_The task_
For the entries below, the expected answer is the line with "Given: Minimize the Task Manager window", the line with "Image resolution: width=858", and every line between them, exactly as written, and nothing more.

_Records for this task_
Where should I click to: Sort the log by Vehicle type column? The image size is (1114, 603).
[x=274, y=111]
* * *
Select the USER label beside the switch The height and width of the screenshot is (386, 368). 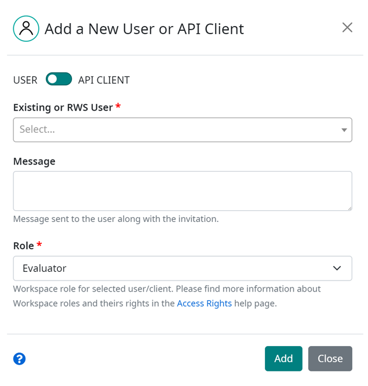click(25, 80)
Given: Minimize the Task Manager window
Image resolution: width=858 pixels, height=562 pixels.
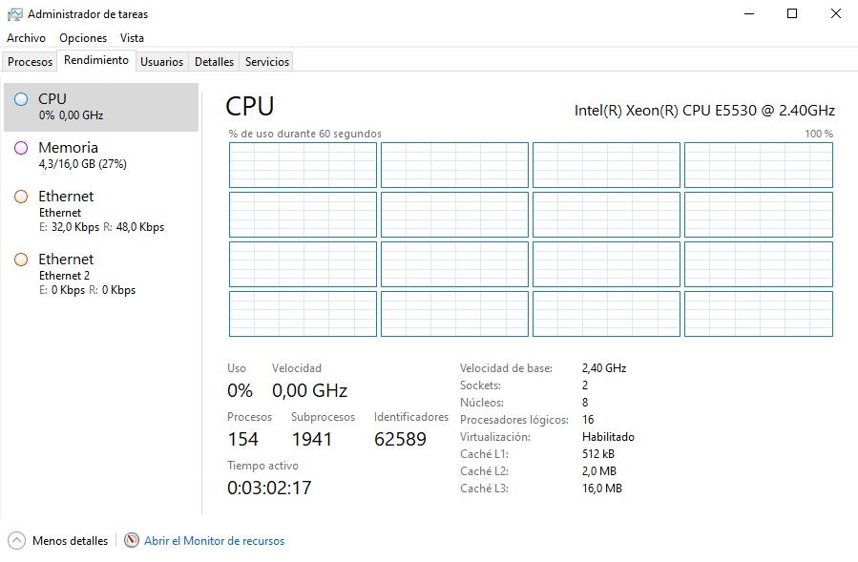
==
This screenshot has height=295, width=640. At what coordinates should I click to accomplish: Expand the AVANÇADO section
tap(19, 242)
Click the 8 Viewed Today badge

_Solution to this exercise_
Given: Minimize the Task Manager window
Image resolution: width=858 pixels, height=562 pixels.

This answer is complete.